* [Job]: Return each of the following records unchanged, line for line.

* [Records shown]:
** Start **

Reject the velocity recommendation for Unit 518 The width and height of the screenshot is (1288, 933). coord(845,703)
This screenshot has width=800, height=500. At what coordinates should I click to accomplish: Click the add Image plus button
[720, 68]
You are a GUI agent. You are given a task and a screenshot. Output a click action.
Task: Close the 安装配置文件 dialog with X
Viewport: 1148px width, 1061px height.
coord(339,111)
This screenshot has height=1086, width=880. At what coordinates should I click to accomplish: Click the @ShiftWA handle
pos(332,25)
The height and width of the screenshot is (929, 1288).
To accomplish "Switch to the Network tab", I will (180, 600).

** End **

* [Answer to the exercise]:
Reject the velocity recommendation for Unit 518 The width and height of the screenshot is (1288, 933). coord(845,703)
This screenshot has width=800, height=500. At what coordinates should I click to accomplish: Click the add Image plus button
[720, 68]
You are a GUI agent. You are given a task and a screenshot. Output a click action.
Task: Close the 安装配置文件 dialog with X
Viewport: 1148px width, 1061px height.
coord(339,111)
This screenshot has height=1086, width=880. At what coordinates should I click to accomplish: Click the @ShiftWA handle
pos(332,25)
The height and width of the screenshot is (929, 1288).
To accomplish "Switch to the Network tab", I will (180, 600).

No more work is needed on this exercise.